Anyone know where I can find a 209 nipple for my Remington 700ML? I believe I have narrowed the hangfire problem down to the type of nipple I'm using but I'm not having any luck finding a source for a different style. Blackhorn's website states the primer must be FULLY enclosed or misfires or hangfires could result.

Any ideas?

Thanks in advance :beer:


----------



## duckmander

http://www.e-gunparts.com/

search (R) , remington , 700ML ,

953090 Nipple For 209 Primer


----------



## Csquared

Found it, but it has openings in the sides. Even more than the one I have now. Any other sources?


----------



## barebackjack

Try trackofthewolf.com or october country.


----------



## Csquared

Thanks, Jack.
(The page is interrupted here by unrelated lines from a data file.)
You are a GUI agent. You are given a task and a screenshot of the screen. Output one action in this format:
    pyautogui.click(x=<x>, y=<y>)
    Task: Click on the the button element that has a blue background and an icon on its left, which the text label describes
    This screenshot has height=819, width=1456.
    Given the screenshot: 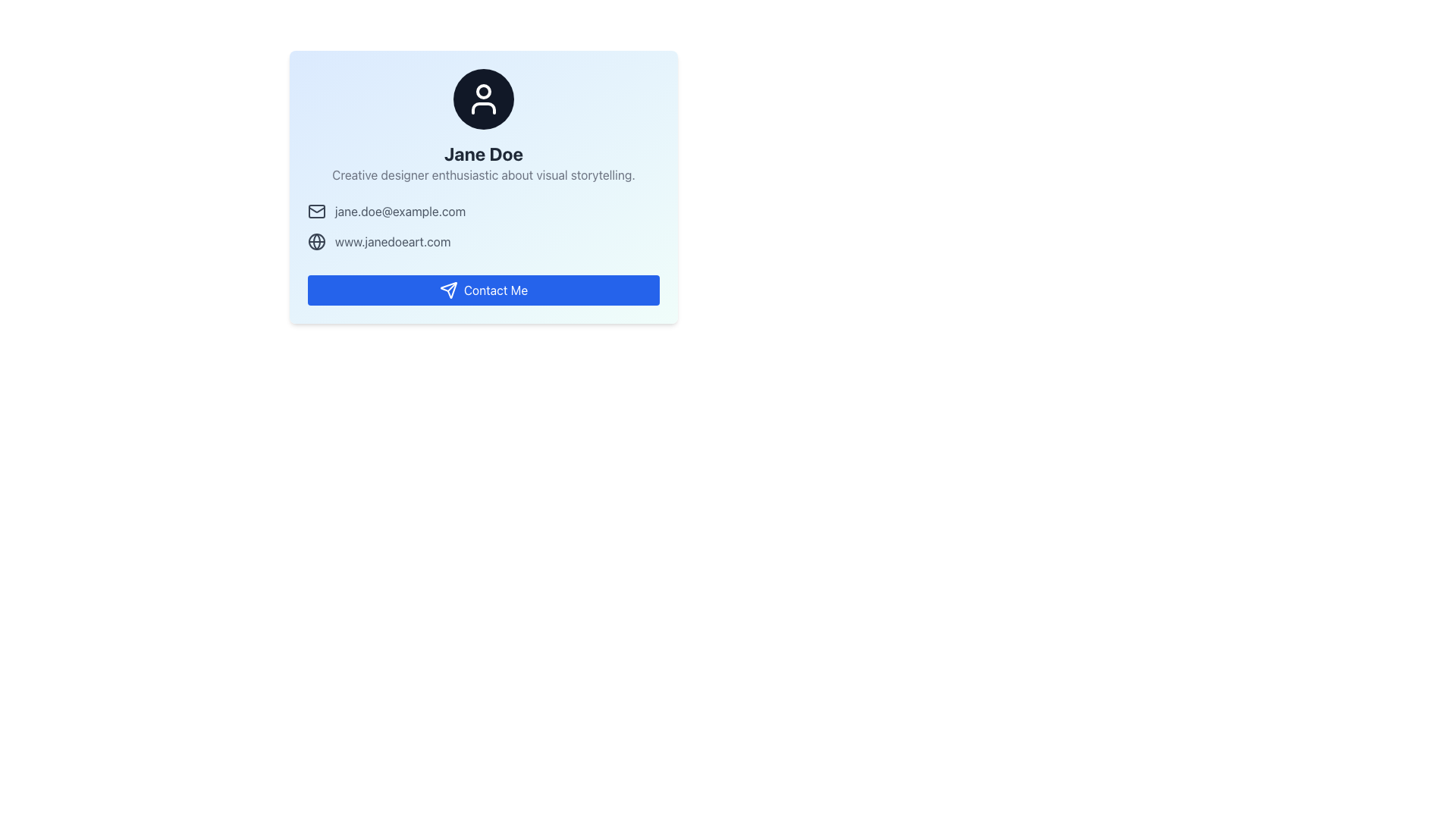 What is the action you would take?
    pyautogui.click(x=495, y=290)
Never heard of either one, so I'll check them out.

:beer:


----------



## alleyyooper

Cabales sells the 209 kit made for the Remington 700 ML. It is far better than the Remington kit.

With that said the hang fire and non fire problem with a Remington 700 ML can be from several things.

(1. The bolt must be taken apart after range session or any time you shoot the rifle as the blow back powder residue will corrode the fireing spring and plunger. that slows down the force when it hits the cap.
I bought this tool at Gander Mountian for $10.00









(2. make sure the #11 nipple is smoth and the caps slide fully on or you can have trouble with it taking a second cock to fire the gun. First trigger pull seats the cap and the second one sets it off.

(3.The factory spring in a Remington 700ML is notoriously weak - especially as it gets older. This is the spring you need to replace the factory spring....

http://www.gunsprings.com/1ndex.html

REMINGTON 700, Muzzle Loader 
BLITZSCHNELL Load-rated striker springs

Factory - Reference Only.: 26 Lb. 
Ratings available.................: 29 Lb. 
Stock No. 66229.....$ 8.29 ea

Hope this helps you out.

By the way I have one in 50 cal and another one in 54 cal. Wouldn't think of owning any thing else except maybe a Savage.

 Al


----------